Creating a dictionary from log file records

Fri Feb 16 13:11:18 EST 2001

In article <mailman.982341324.16674.python-list at python.org>,
	"Sean 'Shaleh' Perry" <shaleh at valinux.com> wrote:
>
> On 16-Feb-2001 Roy.Culley at switzerland.org wrote:
>> I'm new to python and am trying to convert a perl script which analyses
>> firewall logs to python as a learning exercise.
>> 
>> The log files contain lines of multiple key / value pairs such as:
>> 
>>     interface qfe0 proto tcp src 1.1.1.1 dst 2.2.2.2 service smtp \
>>         s_port 44008 len 44 rule 7
>> 
>> Not all records are the same and the key / value pairs are not at
>> fixed positions. In perl, assuming the line is in $_, I can do:
>> 
>>     %Rec = split
>> 
>> Is there an equivalent simple way to do this with python? I've done
>> it by converting the data into a list and using a while loop to set
>> the dictionary entries. However, the log files have about 4 million
>> entries per day so I need something that is fast.
>> 
> 
> so for every line in the file, you create a temporary perl hash.  What do you
> do with the hash?  generating a new hash for every line can not be but so fast.

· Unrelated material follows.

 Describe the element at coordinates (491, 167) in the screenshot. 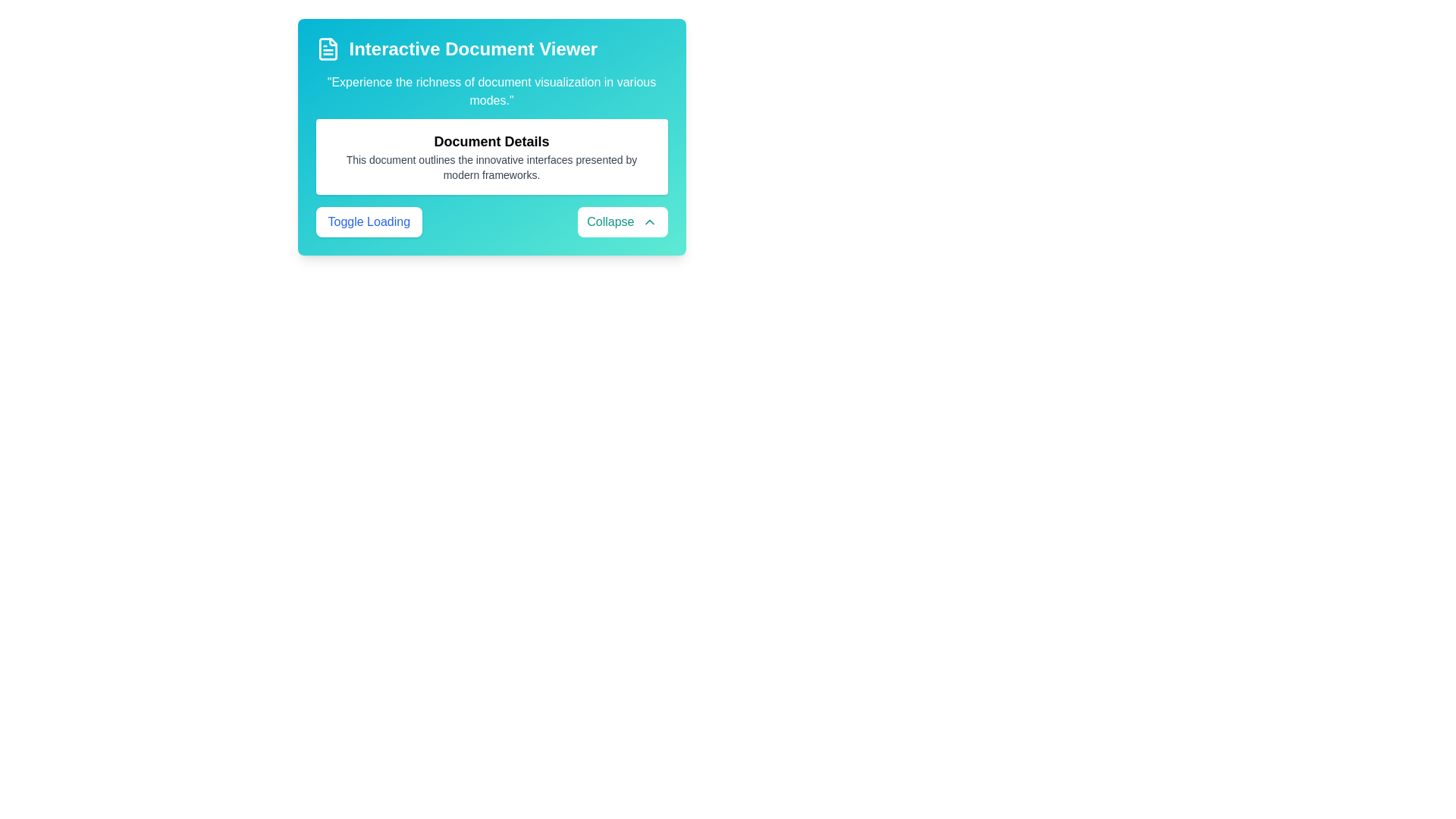

I see `the text display element containing the text 'This document outlines the innovative interfaces presented by modern frameworks.' located below the heading 'Document Details'` at that location.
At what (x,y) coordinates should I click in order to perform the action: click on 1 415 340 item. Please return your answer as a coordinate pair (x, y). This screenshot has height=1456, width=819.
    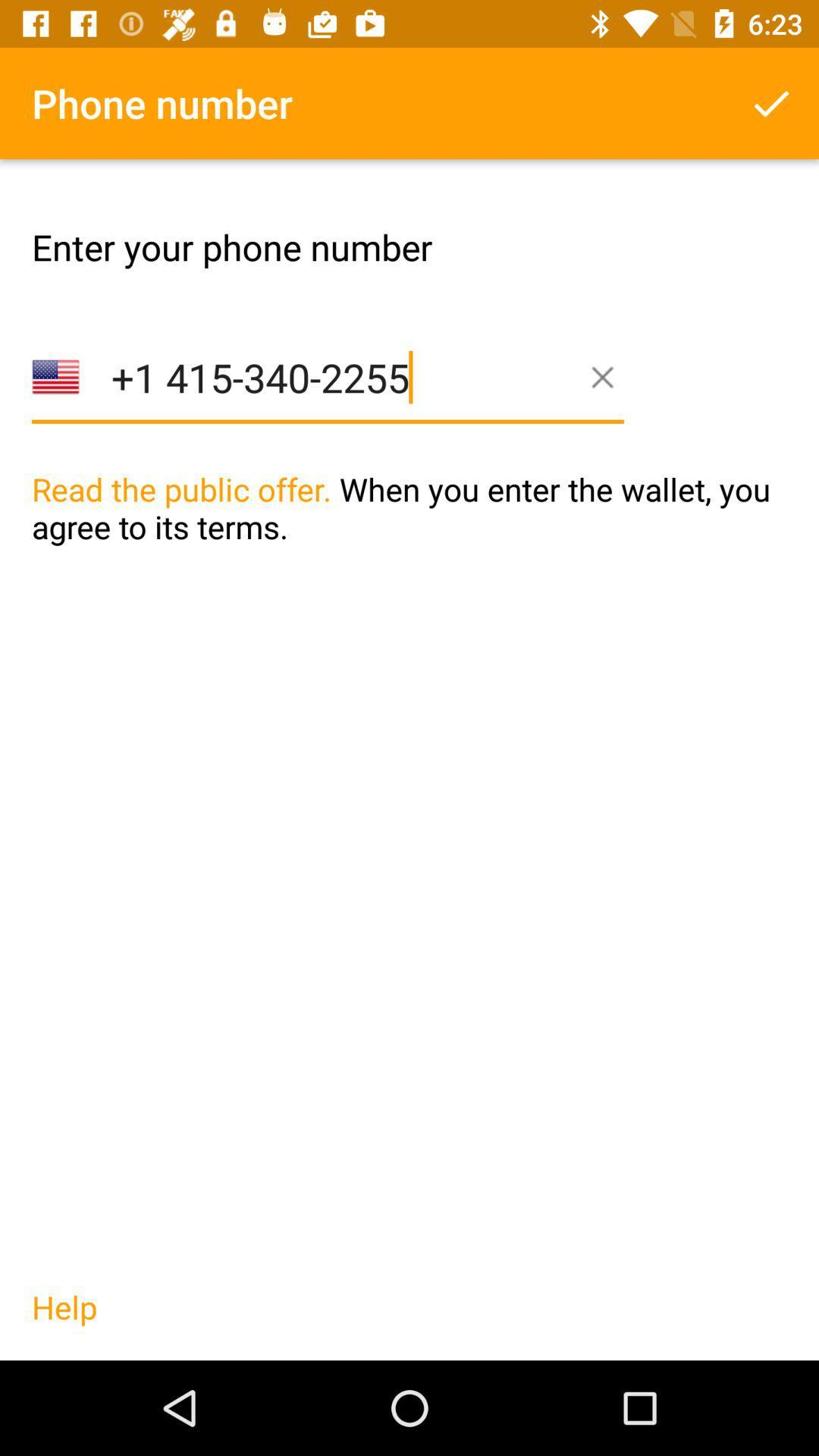
    Looking at the image, I should click on (327, 401).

On a Sun E250 with a single 300MHz processor the perl script can
process a days log of 3.5 - 4 MB in a little over half an hour. From
the hash I make lots of other hashes which I then use to produce a log
report with many different types of summary data. For example,
services by IP source address, destination address (both accepted and
dropped connections), connections by src addr + dst addr + service,
etc. These are all in hashes. Many different combinations. This
enables us to see quickly scans (both IP addr and port), what services
are used most (helps order firewall rules), etc. It is quite a simple
perl script and most of the time is spent sorting the hashes and
producing the report. The initial data extraction into the hashes is
very fast.